● What is expected: Write out, from the entries below, exactly the lines that run between the lines holding "This screenshot has width=768, height=387." and "Toggle the BOLL indicator", inclusive, and stop there.

====== Data under study ======

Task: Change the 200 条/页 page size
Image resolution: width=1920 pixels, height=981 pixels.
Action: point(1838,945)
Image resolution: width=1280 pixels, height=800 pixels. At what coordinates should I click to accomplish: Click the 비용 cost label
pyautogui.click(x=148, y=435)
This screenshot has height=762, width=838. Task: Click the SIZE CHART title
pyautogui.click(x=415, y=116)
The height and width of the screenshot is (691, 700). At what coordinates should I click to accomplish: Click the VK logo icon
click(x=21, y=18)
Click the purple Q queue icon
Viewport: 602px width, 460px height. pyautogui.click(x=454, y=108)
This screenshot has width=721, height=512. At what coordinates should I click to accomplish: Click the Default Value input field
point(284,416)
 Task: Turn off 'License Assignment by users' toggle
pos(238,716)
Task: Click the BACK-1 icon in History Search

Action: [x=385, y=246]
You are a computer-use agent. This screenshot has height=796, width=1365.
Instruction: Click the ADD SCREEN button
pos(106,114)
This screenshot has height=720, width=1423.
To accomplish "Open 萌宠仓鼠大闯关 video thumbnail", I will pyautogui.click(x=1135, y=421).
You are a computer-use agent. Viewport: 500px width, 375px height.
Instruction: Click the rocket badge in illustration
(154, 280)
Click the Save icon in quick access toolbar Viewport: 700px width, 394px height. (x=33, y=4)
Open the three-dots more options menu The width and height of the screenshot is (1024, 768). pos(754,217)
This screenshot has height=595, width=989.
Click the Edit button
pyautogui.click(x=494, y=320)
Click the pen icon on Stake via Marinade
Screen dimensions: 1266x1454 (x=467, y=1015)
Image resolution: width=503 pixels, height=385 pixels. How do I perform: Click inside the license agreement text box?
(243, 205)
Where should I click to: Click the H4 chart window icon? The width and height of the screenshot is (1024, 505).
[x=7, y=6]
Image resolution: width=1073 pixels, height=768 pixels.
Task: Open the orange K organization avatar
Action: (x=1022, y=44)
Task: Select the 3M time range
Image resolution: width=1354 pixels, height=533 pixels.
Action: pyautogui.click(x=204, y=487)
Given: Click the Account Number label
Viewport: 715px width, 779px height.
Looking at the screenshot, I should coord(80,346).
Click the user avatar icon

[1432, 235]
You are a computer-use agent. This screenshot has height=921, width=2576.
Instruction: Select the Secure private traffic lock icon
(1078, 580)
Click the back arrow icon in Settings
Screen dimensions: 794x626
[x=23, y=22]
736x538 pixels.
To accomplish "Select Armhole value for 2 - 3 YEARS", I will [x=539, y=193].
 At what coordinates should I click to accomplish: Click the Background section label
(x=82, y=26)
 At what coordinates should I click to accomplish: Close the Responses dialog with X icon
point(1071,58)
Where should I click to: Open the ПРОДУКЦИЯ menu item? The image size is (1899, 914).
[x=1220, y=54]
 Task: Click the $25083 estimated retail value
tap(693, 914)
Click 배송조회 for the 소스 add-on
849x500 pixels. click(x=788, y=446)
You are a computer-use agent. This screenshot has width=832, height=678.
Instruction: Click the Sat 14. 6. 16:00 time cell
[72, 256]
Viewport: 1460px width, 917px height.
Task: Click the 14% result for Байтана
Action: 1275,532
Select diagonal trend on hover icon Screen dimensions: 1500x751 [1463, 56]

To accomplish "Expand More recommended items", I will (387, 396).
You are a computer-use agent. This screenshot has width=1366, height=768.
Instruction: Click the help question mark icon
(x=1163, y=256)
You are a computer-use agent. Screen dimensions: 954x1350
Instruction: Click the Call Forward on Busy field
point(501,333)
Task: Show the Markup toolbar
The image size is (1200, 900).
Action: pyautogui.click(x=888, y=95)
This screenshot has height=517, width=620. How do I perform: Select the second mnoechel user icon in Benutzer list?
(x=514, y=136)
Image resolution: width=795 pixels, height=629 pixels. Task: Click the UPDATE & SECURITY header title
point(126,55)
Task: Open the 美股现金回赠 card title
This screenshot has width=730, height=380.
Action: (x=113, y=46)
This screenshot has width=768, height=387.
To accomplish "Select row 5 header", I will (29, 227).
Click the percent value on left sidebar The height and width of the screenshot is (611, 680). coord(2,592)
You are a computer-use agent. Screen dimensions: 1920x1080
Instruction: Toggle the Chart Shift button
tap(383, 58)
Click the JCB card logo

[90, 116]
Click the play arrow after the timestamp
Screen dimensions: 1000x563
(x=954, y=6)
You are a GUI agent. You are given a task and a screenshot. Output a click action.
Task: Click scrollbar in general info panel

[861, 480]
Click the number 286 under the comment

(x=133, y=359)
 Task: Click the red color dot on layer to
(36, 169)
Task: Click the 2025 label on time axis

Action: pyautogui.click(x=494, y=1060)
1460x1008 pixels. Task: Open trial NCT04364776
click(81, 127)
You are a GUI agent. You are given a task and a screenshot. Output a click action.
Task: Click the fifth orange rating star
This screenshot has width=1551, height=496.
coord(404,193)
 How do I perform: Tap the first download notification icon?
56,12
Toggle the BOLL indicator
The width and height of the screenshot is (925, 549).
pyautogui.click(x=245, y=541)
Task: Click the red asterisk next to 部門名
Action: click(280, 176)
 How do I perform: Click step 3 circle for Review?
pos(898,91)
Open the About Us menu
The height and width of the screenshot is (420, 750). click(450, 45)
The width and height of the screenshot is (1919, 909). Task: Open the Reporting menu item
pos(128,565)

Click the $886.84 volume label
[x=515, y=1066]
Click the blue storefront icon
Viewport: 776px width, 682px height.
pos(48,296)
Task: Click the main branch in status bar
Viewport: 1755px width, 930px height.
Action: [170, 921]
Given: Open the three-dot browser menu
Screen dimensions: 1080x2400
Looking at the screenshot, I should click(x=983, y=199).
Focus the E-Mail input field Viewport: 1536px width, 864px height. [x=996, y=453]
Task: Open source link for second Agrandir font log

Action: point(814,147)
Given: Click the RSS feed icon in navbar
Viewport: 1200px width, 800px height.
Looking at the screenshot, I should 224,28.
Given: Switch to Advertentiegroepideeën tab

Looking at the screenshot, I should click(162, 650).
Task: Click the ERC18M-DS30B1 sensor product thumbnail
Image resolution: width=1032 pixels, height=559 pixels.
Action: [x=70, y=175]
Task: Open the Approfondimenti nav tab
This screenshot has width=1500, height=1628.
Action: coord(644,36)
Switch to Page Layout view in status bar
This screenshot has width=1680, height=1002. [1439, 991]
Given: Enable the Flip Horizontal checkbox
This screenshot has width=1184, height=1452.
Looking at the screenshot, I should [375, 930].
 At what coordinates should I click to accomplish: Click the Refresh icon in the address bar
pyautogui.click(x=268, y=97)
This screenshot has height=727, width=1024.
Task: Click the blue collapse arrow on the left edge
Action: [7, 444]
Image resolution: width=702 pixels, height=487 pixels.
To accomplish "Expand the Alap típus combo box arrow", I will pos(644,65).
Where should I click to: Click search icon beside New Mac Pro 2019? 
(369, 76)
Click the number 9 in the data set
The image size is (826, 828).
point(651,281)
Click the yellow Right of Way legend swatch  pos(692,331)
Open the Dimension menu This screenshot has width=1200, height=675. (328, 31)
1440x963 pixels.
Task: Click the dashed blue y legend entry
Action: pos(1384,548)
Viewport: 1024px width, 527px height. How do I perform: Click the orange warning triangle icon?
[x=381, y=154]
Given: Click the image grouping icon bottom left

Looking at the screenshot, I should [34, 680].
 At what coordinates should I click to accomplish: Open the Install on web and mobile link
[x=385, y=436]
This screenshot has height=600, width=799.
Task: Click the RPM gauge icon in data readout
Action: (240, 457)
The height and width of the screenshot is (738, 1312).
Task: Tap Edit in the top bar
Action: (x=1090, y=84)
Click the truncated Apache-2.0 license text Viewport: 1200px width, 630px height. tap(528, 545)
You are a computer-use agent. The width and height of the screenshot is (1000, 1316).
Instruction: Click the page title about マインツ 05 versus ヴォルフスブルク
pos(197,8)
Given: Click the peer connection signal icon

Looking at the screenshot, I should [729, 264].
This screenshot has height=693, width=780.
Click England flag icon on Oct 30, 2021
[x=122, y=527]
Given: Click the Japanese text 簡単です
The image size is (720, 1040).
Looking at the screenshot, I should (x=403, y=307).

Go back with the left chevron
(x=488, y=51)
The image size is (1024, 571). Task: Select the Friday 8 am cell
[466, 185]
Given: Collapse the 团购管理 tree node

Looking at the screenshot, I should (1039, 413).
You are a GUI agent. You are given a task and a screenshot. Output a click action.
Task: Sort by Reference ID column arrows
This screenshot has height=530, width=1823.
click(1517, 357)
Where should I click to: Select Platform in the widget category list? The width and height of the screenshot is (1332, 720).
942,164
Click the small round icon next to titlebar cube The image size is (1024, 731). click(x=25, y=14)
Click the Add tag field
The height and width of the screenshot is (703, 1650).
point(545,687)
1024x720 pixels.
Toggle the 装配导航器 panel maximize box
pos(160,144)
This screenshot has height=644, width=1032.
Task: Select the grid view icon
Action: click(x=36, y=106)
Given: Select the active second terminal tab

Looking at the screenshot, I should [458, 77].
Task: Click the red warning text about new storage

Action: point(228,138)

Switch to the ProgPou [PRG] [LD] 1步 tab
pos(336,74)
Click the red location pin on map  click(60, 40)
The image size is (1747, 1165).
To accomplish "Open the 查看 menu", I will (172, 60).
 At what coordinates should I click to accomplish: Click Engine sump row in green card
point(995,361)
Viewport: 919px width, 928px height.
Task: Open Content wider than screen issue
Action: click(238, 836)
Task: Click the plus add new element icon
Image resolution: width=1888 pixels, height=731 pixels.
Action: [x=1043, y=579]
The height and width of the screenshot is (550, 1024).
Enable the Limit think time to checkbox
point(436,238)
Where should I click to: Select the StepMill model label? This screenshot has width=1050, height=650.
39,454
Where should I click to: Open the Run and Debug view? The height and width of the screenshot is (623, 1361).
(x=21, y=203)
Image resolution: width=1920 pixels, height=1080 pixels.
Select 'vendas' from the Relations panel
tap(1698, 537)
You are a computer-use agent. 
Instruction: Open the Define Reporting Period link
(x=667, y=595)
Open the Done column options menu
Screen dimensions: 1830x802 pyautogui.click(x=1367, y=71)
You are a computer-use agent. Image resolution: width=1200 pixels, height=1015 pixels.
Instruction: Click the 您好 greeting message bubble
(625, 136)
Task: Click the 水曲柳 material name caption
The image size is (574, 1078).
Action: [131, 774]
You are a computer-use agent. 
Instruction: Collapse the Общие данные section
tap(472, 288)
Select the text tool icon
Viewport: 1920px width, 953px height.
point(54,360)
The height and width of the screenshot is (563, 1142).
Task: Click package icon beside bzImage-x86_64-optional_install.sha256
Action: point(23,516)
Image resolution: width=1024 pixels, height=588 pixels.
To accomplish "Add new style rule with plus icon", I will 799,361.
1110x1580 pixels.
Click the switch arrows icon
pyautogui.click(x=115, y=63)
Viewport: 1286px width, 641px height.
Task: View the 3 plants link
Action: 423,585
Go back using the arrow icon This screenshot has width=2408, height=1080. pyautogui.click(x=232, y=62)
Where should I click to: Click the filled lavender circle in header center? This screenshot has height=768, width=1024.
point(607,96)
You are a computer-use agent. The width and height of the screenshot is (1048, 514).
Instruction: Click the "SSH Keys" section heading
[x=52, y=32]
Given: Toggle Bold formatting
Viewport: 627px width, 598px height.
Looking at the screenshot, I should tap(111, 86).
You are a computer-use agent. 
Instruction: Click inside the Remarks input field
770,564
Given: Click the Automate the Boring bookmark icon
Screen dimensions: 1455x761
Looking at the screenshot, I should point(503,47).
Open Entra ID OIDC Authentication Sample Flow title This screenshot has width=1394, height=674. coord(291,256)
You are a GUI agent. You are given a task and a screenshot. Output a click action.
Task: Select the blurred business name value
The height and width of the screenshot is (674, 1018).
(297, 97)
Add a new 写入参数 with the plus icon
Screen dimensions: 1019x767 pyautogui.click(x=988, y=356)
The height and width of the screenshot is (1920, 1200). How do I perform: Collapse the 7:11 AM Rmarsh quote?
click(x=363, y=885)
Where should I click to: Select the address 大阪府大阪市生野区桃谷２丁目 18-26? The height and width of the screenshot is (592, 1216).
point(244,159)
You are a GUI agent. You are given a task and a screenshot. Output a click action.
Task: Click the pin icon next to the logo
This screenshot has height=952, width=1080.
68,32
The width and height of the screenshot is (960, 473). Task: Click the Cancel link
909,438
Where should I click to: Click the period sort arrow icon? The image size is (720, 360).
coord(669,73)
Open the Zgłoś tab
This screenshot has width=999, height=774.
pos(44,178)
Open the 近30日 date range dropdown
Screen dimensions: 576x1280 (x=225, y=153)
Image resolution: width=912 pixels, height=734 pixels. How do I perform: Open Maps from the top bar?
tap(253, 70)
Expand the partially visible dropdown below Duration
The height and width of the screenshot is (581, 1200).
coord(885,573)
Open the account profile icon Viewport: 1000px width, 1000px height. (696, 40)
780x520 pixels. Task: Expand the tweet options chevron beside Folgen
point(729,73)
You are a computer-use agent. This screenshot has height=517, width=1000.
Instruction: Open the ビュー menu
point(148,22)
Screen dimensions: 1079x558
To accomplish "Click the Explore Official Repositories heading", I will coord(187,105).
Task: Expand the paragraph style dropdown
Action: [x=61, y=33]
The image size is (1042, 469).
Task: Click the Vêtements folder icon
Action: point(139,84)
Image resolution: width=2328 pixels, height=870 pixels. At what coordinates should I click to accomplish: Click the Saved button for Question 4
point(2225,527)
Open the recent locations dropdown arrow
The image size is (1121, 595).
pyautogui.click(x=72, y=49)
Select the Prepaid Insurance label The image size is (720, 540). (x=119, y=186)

======

● Your response:
This screenshot has width=768, height=387.
To accomplish "Select row 5 header", I will (29, 227).
Click the percent value on left sidebar The height and width of the screenshot is (611, 680). coord(2,592)
You are a computer-use agent. Screen dimensions: 1920x1080
Instruction: Toggle the Chart Shift button
tap(383, 58)
Click the JCB card logo

[90, 116]
Click the play arrow after the timestamp
Screen dimensions: 1000x563
(x=954, y=6)
You are a GUI agent. You are given a task and a screenshot. Output a click action.
Task: Click scrollbar in general info panel

[861, 480]
Click the number 286 under the comment

(x=133, y=359)
 Task: Click the red color dot on layer to
(36, 169)
Task: Click the 2025 label on time axis

Action: pyautogui.click(x=494, y=1060)
1460x1008 pixels. Task: Open trial NCT04364776
click(81, 127)
You are a GUI agent. You are given a task and a screenshot. Output a click action.
Task: Click the fifth orange rating star
This screenshot has width=1551, height=496.
coord(404,193)
 How do I perform: Tap the first download notification icon?
56,12
Toggle the BOLL indicator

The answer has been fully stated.